Please update all the rows below, replacing "Where should I click to" with "Where do I click to" and leaving everything else unchanged.

— START Data for this exercise —

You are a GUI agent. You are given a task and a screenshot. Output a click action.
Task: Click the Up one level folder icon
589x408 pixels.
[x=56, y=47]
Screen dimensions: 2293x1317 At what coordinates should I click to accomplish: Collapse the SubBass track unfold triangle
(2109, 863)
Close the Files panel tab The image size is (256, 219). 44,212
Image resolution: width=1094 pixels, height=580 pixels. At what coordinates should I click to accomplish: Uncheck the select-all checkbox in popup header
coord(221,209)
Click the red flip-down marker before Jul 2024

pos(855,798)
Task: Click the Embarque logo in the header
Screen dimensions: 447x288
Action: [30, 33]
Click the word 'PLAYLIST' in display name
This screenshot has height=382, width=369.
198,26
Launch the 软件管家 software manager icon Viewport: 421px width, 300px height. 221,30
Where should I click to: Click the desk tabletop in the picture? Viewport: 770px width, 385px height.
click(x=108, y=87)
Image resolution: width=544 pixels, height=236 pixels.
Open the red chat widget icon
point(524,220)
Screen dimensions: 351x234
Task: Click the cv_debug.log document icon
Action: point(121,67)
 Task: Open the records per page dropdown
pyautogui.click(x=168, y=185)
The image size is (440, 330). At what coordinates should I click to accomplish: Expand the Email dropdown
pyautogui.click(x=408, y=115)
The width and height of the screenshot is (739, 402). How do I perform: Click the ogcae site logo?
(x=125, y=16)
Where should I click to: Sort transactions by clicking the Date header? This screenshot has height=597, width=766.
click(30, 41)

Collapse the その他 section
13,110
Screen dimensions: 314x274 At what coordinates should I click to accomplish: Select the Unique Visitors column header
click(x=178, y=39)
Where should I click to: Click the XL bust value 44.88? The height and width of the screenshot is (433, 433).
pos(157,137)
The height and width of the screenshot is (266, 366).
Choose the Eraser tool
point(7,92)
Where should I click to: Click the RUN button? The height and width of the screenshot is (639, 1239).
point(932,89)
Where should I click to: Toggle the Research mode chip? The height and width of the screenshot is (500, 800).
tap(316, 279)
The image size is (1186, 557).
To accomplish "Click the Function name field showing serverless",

— END Data for this exercise —

Solution:
You are a GUI agent. You are given a task and a screenshot. Output a click action.
Task: Click the Up one level folder icon
589x408 pixels.
[x=56, y=47]
Screen dimensions: 2293x1317 At what coordinates should I click to accomplish: Collapse the SubBass track unfold triangle
(2109, 863)
Close the Files panel tab The image size is (256, 219). 44,212
Image resolution: width=1094 pixels, height=580 pixels. At what coordinates should I click to accomplish: Uncheck the select-all checkbox in popup header
coord(221,209)
Click the red flip-down marker before Jul 2024

pos(855,798)
Task: Click the Embarque logo in the header
Screen dimensions: 447x288
Action: [30, 33]
Click the word 'PLAYLIST' in display name
This screenshot has height=382, width=369.
198,26
Launch the 软件管家 software manager icon Viewport: 421px width, 300px height. 221,30
Where do I click to: Click the desk tabletop in the picture? Viewport: 770px width, 385px height.
click(x=108, y=87)
Image resolution: width=544 pixels, height=236 pixels.
Open the red chat widget icon
point(524,220)
Screen dimensions: 351x234
Task: Click the cv_debug.log document icon
Action: point(121,67)
 Task: Open the records per page dropdown
pyautogui.click(x=168, y=185)
The image size is (440, 330). At what coordinates should I click to accomplish: Expand the Email dropdown
pyautogui.click(x=408, y=115)
The width and height of the screenshot is (739, 402). How do I perform: Click the ogcae site logo?
(x=125, y=16)
Where do I click to: Sort transactions by clicking the Date header? This screenshot has height=597, width=766.
click(30, 41)

Collapse the その他 section
13,110
Screen dimensions: 314x274 At what coordinates should I click to accomplish: Select the Unique Visitors column header
click(x=178, y=39)
Where do I click to: Click the XL bust value 44.88? The height and width of the screenshot is (433, 433).
pos(157,137)
The height and width of the screenshot is (266, 366).
Choose the Eraser tool
point(7,92)
Where do I click to: Click the RUN button? The height and width of the screenshot is (639, 1239).
point(932,89)
Where do I click to: Toggle the Research mode chip? The height and width of the screenshot is (500, 800).
tap(316, 279)
The image size is (1186, 557).
To accomplish "Click the Function name field showing serverless",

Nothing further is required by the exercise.